India is home to some of the world’s greatest wonders and most iconic monuments. Being the second most populous country in the world, India is rich in culture, and home to some of the most vibrant cities the world has to offer. Bustling bazaars and exotic landscapes help to make it a popular destination for travellers.

While India is a beautiful country, and a relatively safe place to visit, there are some travel precautions you should take to ensure you remain in good health. We have put together the latest news and advice to help you make your next visit a safe one.

It’s also always recommended that you ensure you’ve had your routine vaccinations before travelling abroad anywhere. Most people have these as standard from birth and throughout school, but if you’re unsure check with your doctor.


Yellow Fever

Yellow Fever is a viral infection spread by mosquitos. Although the risk of contracting Yellow Fever in India is very low, a certificate of immunisation must be provided upon entering the country for those arriving from ‘at-risk countries’ (not applicable to infants under the age of 6 months). While the UK is not among these countries, backpackers entering India from another country may need to provide a certificate.

If you are visiting India from a different country, you can check whether you need the vaccination here.


Hepatitis A

Hepatitis A is a disease that affects the liver and is spread through contaminated food and water. While most common in rural arears, those travelling to big cities and tourist areas are also at risk, and should be vaccinated.

Although not everyone will get symptoms, those to watch out for are: sudden onset of fever, tiredness, loss of appetite, nausea, vomiting, stomach pain, and jaundice (yellowing of the skin and eyes), lasting between one and six months.

The Hepatitis A vaccine is almost 100% effective.


Typhoid Fever

Typhoid fever is a serious disease spread by contaminated food and water. This vaccine is recommended when visiting rural arears, for adventurous eaters who like to try unusual foods. South Asia is most at risk for typhoid fever, so it is extremely important to be vaccinated before travelling to India.

Symptoms to look out for are: lasting high fevers, weakness, stomach pains, headache, loss of appetite, constipation, and a rash.  Internal bleeding and death can occur but are rare.



Malaria is a sometimes fatal disease, spread by mosquitos. Although most commonly found in Africa, the disease is prevalent in some parts of India too. Anti-malaria tablets should be taken if travelling to casino these areas: the states of Assam and Orissa; the districts of East Godavari, Srikakulam, Vishakhapatnam and Vizianagaram in the state of Andhra Pradesh; and the districts of Balaghat, Dindori, Mandla and Seoni in the state of Madhya Pradesh.

The risk of Malaria in the rest of India is relatively low and does not typically warrant taking anti-malarial tablets.

Signs and symptoms to watch out for include: shaking chills that are moderate to severe, high fever, profuse sweating, headache, nausea, vomiting, diarrhea and anemia. If you have any of these symptoms after returning from India, consult your doctor immediately.


Japanese Encephalitis

Japanese encephalitis is a rare but serious disease, spread through mosquito bites.

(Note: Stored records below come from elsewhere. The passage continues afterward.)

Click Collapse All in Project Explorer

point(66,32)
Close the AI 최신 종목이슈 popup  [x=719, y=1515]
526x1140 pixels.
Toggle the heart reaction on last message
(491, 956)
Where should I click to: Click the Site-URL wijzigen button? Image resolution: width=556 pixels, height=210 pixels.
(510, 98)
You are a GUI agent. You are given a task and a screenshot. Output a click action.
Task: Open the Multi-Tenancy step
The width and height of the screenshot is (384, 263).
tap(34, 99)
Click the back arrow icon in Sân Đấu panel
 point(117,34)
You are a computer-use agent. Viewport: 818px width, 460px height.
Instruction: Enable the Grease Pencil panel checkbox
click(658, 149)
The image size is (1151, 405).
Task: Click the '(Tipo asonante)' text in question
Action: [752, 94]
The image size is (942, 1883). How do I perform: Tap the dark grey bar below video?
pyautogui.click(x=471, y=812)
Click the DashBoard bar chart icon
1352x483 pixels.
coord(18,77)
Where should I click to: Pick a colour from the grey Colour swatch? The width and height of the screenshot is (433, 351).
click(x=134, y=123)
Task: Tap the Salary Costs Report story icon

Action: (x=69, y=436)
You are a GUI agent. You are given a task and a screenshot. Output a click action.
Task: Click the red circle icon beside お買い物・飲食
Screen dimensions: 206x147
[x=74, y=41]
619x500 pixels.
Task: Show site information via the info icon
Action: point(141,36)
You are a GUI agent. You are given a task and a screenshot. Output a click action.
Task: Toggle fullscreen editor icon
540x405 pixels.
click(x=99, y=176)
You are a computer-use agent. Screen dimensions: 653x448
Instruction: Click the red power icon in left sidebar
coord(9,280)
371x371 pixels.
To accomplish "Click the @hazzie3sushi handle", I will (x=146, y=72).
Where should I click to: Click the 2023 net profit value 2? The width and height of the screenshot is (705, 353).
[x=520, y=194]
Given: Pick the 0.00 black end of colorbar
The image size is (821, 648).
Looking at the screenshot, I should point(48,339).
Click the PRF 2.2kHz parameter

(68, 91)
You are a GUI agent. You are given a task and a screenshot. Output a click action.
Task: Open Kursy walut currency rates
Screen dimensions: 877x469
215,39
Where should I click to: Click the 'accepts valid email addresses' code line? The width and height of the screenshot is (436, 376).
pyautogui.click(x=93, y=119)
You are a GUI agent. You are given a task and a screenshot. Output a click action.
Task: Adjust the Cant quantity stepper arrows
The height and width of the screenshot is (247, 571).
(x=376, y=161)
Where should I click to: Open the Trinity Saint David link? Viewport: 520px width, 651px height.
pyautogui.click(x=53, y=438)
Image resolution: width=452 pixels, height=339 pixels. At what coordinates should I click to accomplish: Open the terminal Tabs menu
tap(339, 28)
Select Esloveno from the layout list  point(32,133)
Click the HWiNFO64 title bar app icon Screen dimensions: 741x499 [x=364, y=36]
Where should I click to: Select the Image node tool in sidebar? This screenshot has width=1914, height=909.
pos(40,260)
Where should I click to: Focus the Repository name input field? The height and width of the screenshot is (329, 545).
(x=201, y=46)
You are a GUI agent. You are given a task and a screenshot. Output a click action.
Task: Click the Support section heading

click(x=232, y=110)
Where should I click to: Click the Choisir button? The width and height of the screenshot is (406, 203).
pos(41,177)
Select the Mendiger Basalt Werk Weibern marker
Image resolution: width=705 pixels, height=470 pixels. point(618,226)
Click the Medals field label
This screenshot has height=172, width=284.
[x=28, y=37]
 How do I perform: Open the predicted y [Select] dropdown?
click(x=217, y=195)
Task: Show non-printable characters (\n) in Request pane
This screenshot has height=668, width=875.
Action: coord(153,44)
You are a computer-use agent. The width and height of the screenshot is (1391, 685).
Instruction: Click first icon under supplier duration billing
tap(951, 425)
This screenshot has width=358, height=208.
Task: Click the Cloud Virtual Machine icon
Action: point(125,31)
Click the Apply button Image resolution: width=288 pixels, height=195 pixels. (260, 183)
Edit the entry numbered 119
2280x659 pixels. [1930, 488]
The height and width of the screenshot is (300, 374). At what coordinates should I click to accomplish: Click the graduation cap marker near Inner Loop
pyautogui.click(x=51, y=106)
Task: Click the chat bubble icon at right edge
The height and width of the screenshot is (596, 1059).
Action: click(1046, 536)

Although the risk of contracting JE is low, it is still possible in parts of Asia, including India. It mainly affects people who are travelling in rural areas for long periods of time.

Symptoms usually take five to 15 days to develop and include fever, headache, vomiting, confusion, and difficulty moving. Later stages of the disease can see swelling around the brain and coma. The disease can be prevented by being vaccinated, and taking precautions against mosquito bites.



Rabies is a deadly disease found in the saliva of infected animals. It is transmitted to humans by animal bites, scratches and sometimes licks. The rabies vaccine is recommended for people who are moving to or going to India for a long period of time, travelling around rural parts of the country, working outside or with animals, going hiking, camping or spending a lot of time outside.

Symptoms include: high temperature, an irrational fear of water (hydrophobia), sensitivity to light (photophobia), fear of drafts of air (aerophobia) and confusion or aggressive behaviour.

If you are bitten, wash and disinfect the wound and seek immediate medical attention. Do not wait until you are back in the UK, as once the symptoms of rabies appear, it is almost always fatal.



Cholera is an infectious and sometimes fatal bacterial disease, contracted from infected water supplies in countries with poor sanitation. It affects the small intestine and can present itself through symptoms such as: severe, watery diarrhoea, feeling and being sick and stomach cramps.

Immunisation against cholera is not usually recommended for travel to India, as risk of contraction is relatively low. Travellers are, however, advised to practice good levels of hygiene when it comes to eating and drinking, in order to avoid possible, but unlikely, contamination.


Current outbreaks in India

There is currently an outbreak of Dengue Fever in the city of Deli, in Northern India. The disease is spread by certain types of mosquito, and as of November 2015, a total of 14,889 cases have been reported. There is currently no vaccine against the disease, so preventative measures should be taken when travelling, particularly during the daytime. This can be achieved by covering up with clothing, using insect repellent containing high levels of DEET, and using bed nets.